自己在图中的定位是小批量爬取数据的编程爱好者。刚刚入门,先从小批量的数据爬起,要采集的租房数据每天也就3万条左右。

要写好一个爬虫,还是需要一些基础知识的,其中包括要了解网页的基本构成、网络请求、编程语言、数据库、异常处理、熟悉常用的基本工具等,涉及到的方面还是比较广。如果只是简单的爬取一些数据,对每个方面可以浅尝辄止,但是要是写一个稳定、高性能、高可用的爬虫,需要涉及的更深一些。下面总结一些入门爬虫需要的基础知识。

基础知识

1、网页的基本构成

网页主要是由HTML,CSS,JavaScript组成。HTML作为网页的骨架,CSS像人的衣服一样,负责美化页面,JavaScript为页面加上行为。
如下图所示:

要抓取的数据被一层又一层的被html的标签包裹的,在抓取数据前,需要对网页的结构进行仔细的分析,找到需要的数据在那个标签下,标签有什么特点。通过分析,就能从整个页面中唯一定位到该数据的位置,这里面涉及到html结构,css选择器(class,id选择器)等知识。
我之前一直做PHP+web开发的,熟悉html,css,javascript等知识,对网页的结构比较了解,基础还是比较好的。

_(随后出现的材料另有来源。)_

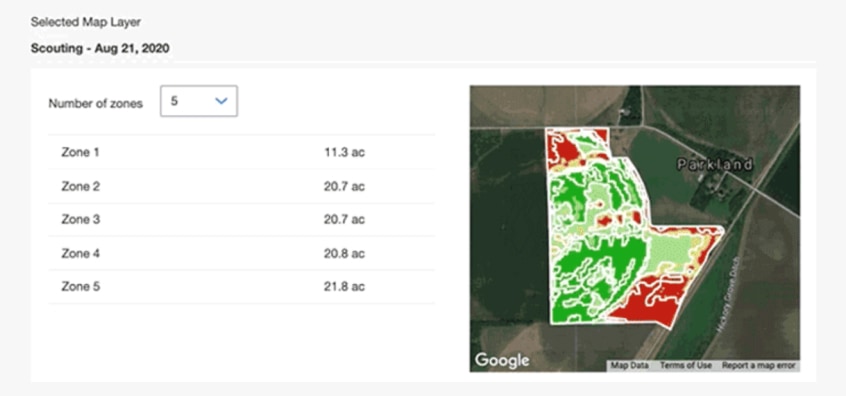The width and height of the screenshot is (846, 396).
Task: Select the Zone 1 row
Action: click(x=241, y=153)
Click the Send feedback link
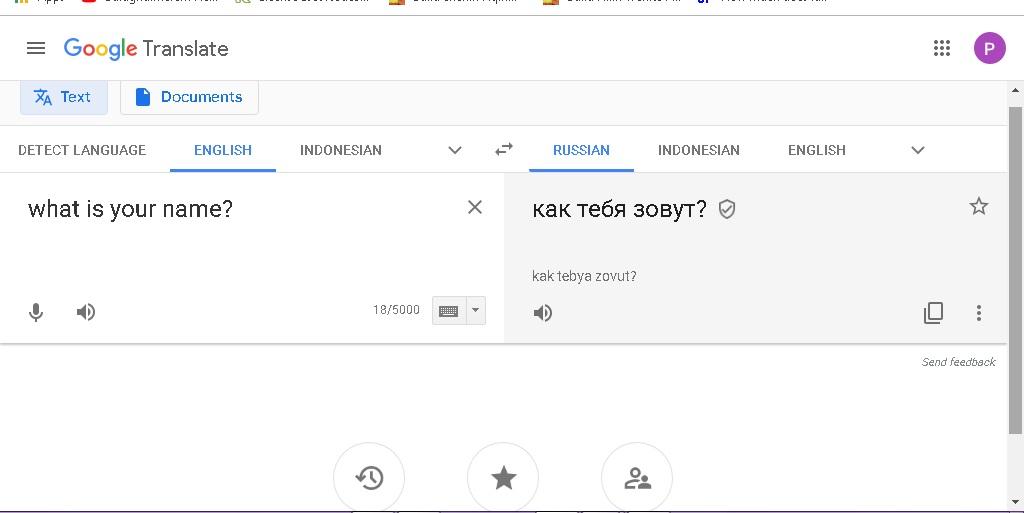The image size is (1024, 513). pos(958,362)

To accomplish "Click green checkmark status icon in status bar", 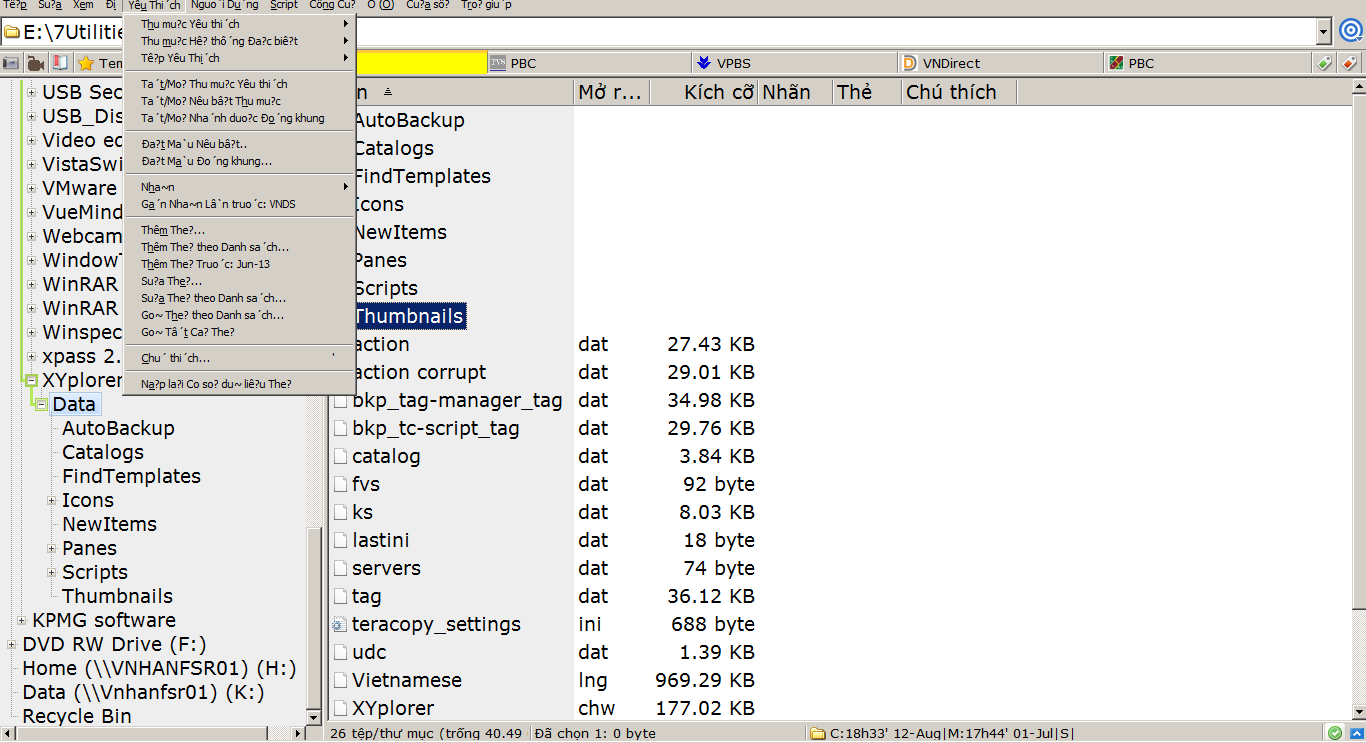I will (1333, 733).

基础的html,css知识可以到w3cschool上学习。

2、网络请求

网络请求主要包括URL的构成,网络请求的方式和请求头。网站的url都是有一定规则的,通过分析url可以唯一定位一个资源等,比如自如的每一个房源的链接格式为http://www.ziroom.com/z/vr/60393569.html,通过替换id,来定位不同的房源;翻页的时候, 通过改变http://www.ziroom.com/z/nl/z3.html?p=2中p值来获取不同的页面。
爬虫中常用的请求方式为get,post。请求网页一般是get,一些api请求post。请求头包含了公共部分,响应头,请求头,cookie等数据。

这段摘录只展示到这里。